Comments: 550 · Posts: 1122 · Topics: 51
Posted by virgoOPPP
Posted by kachi_cake

I don't get the whole attempt to insult single mothers. Most single mothers I know are great but I think it really depends what flock you try to hang with 🤷🏾‍♀️.

"dude go for a woman he looks down on?"

-The type of dude who preys on a woman who he can overpowe. This type can be dangerous, the super abusive in all forms.

The type of dude that sees nothing wrong regardless if he cheats, beats his woman or goes to jail. This type of dude who doesn't see a woman as intelligent, respectable, resilient, competent.

The truth is, these type of dudes are mentally and emotionally fragile especially if they've experienced trauma, manifesting in various areas of his life. The type of dudes who don't want to break out of their unhealthy comfort zone that they have to mask it with toxic masculinity.

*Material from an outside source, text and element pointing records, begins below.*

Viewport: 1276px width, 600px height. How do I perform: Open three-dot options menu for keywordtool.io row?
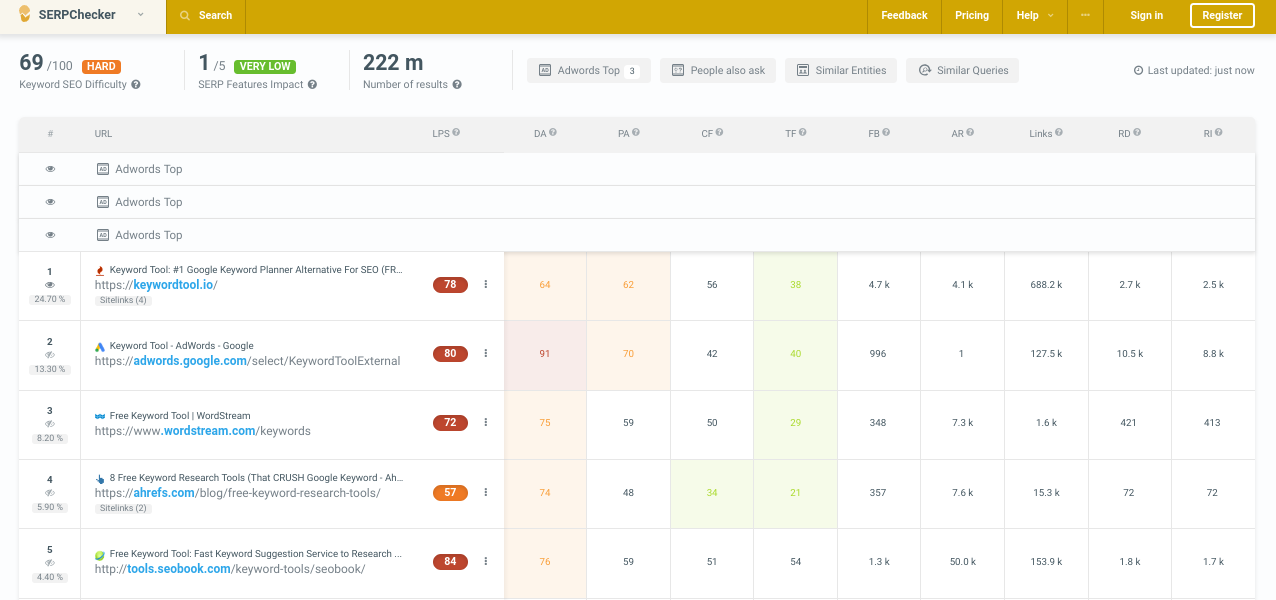click(x=486, y=285)
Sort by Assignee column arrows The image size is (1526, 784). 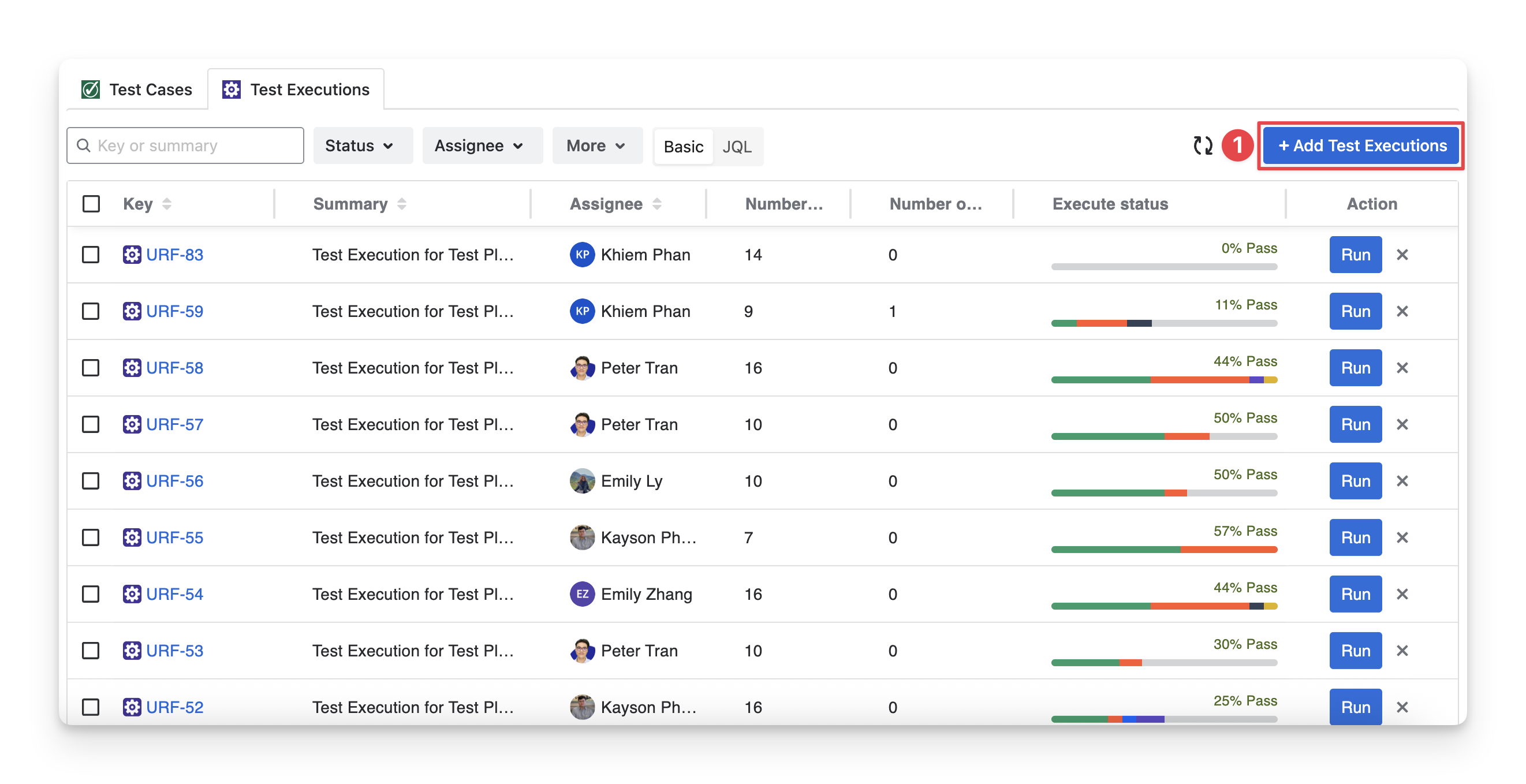point(656,204)
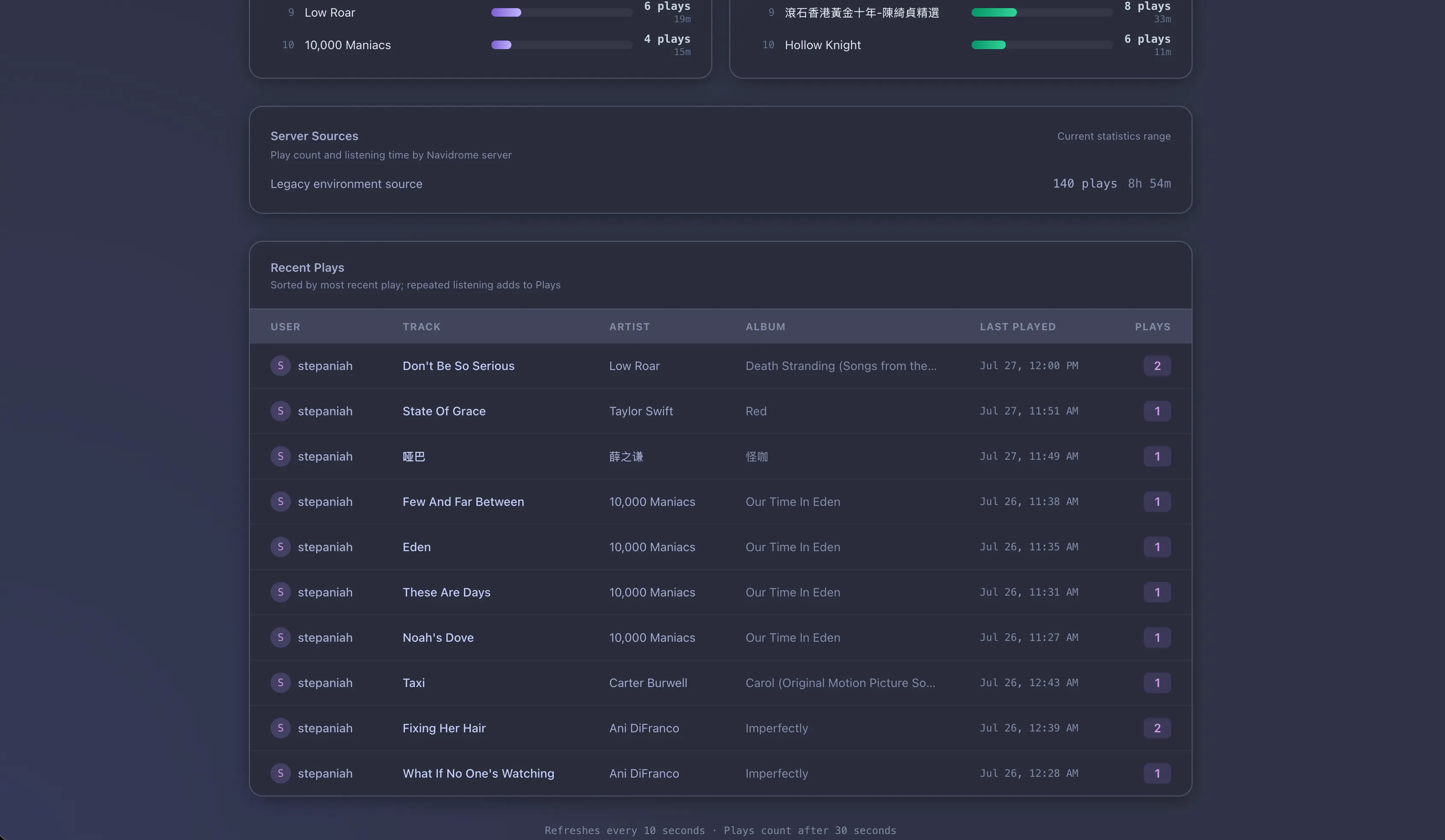Click the play count badge for Fixing Her Hair
The width and height of the screenshot is (1445, 840).
tap(1157, 728)
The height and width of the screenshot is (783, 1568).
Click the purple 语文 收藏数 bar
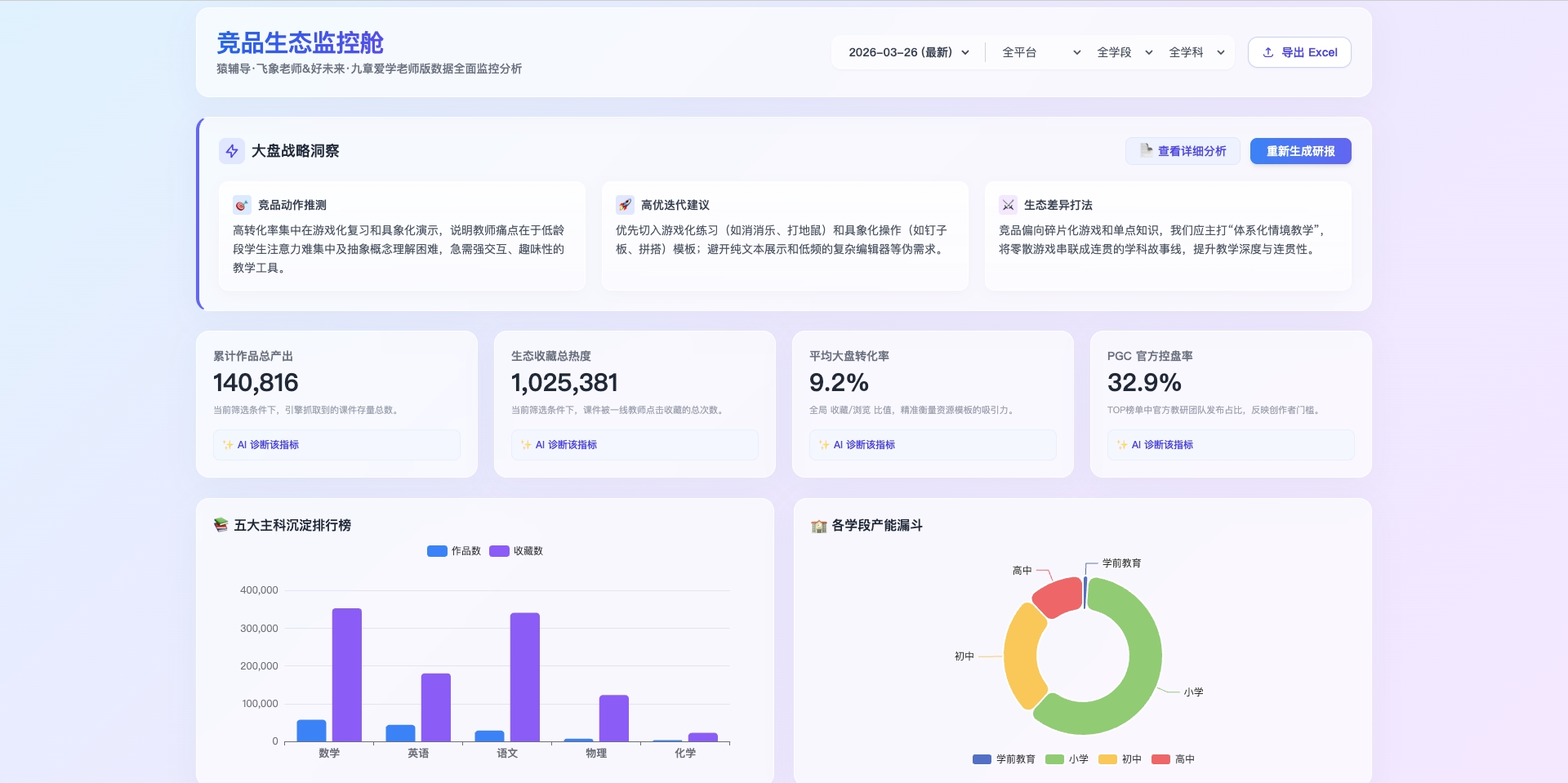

So many factors determine how mental health can manifest from support system, expected roles to carry, socioeconomic status, part of the world one lives in, etc.

Personally, I don't want to be involve with these type of dudes because I want someone who helps me heal and not make me relive or live another trauma.

he's so emotionally-manipulative, always threatening to leave this pregnant girl. what a dumbazz 🙄🙄 but this just the kind of thing that makes him feel powerful, causing someone emotional damage. this why i was almost always stoic around this dude. absolute vulture. she's being too needy, too available and he feeds off on that. disgusting POS 😡😡
click to expand


I think he particularly gets off on hurting and triggering women. He definitely has a disregard for them. Sounds rather mysogynistic.

Yet another damaged and brainwashed redpill NPC. Boring. Next.